I have a DataFrame like this, but with millions of rows and about 15 columns:
id name col1 col2 total
0 8252552 CHARLIE DESC1 VALUE1 5.99
1 8252552 CHARLIE DESC1 VALUE2 20.00
2 5699881 JOHN DESC1 VALUE1 39.00
2 5699881 JOHN DESC2 VALUE3 -3.99
The DataFrame needs to be exported to a SQL database, in several tables. I'm currently using SQLite3, to test the functionality. The tables would be:
- main (
id INTEGER NOT NULL PRIMARY KEY AUTOINCREMENT UNIQUE, people_id INTEGER, col1_id INTEGER, col2_id INTEGER, total REAL) - people (
id INTEGER NOT NULL PRIMARY KEY UNIQUE, name TEXT UNIQUE) - col1 (
id INTEGER NOT NULL PRIMARY KEY AUTOINCREMENT UNIQUE, name TEXT UNIQUE) - col2 (
id INTEGER NOT NULL PRIMARY KEY AUTOINCREMENT UNIQUE, name TEXT UNIQUE)

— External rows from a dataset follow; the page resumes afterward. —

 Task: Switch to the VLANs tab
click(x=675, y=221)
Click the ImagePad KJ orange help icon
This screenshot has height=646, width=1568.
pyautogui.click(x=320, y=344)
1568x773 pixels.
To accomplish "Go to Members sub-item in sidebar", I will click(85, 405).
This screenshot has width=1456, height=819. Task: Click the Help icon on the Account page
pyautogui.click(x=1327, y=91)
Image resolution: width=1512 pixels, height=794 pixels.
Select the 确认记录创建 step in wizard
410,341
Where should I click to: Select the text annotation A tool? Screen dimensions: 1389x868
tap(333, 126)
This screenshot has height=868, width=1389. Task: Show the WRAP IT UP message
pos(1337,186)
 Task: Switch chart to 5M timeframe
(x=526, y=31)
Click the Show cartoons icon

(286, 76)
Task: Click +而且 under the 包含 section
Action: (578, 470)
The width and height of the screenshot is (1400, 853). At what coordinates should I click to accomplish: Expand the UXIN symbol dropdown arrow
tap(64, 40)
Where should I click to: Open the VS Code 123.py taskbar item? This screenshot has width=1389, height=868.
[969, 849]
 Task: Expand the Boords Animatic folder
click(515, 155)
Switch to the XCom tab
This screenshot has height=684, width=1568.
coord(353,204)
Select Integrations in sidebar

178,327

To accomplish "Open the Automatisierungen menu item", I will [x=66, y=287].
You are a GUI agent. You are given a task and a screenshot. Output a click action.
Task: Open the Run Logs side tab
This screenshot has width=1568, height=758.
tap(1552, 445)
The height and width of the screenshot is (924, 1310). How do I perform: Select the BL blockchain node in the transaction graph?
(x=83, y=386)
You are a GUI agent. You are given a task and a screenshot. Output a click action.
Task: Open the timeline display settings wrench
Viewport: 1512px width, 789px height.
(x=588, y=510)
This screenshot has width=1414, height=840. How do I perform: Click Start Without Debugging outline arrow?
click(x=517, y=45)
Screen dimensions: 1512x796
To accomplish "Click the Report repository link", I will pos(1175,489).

The main table should look similar to this:
people_id col1_id col2_id total
0 8252552 1 1 5.99
1 8252552 1 2 20.00
2 5699881 1 1 39.00
3 5699881 2 3 -3.99
Other tables, like "people", like this:
id name
8252552 CHARLIE
5699881 JOHN
Thing is, I can't find how to achieve that using the schema attribute of the to_sql method in pandas. Using Python, I'd do something like this:
conn = sqlite3.connect("main.db")
cur = conn.cursor()
for row in dataframe:
id = row["ID"]
name = row["Name"]
col1 = row["col1"]
col2 = row["col2"]
total = row["total"]
cur.execute("INSERT OR IGNORE INTO people (id, name) VALUES (?, ?)", (id, name))
people_id = cur.fetchone()[0]
cur.execute("INSERT OR IGNORE INTO col1 (col1) VALUES (?)", (col1, ))
col1_id = cur.fetchone()[0]
cur.execute("INSERT OR IGNORE INTO col1 (col2) VALUES (?)", (col2, ))
col2_id = cur.fetchone()[0]
cur.execute("INSERT OR REPLACE INTO main (people_id, col1_id, col2_id, total) VALUES (?, ?, ?, ?)", (people_id, col1_id, col2_id, total ))
conn.commit()
That would automatically add the corresponding values to the tables (people, col1 and col2), create a row with the desire values and foreign keys, and add that row to the primary table. However, there are a lot of columns and rows, and this might get very slow. Plus, I don't feel very confident that this is a "best practice" when dealing with databases (I'm fairly new to database development)
My question is: Is there a way to export a pandas DataFrame to multiple SQL Tables, setting the normalization rules, as in the above example? Is there any way to get the same result, with improved performance?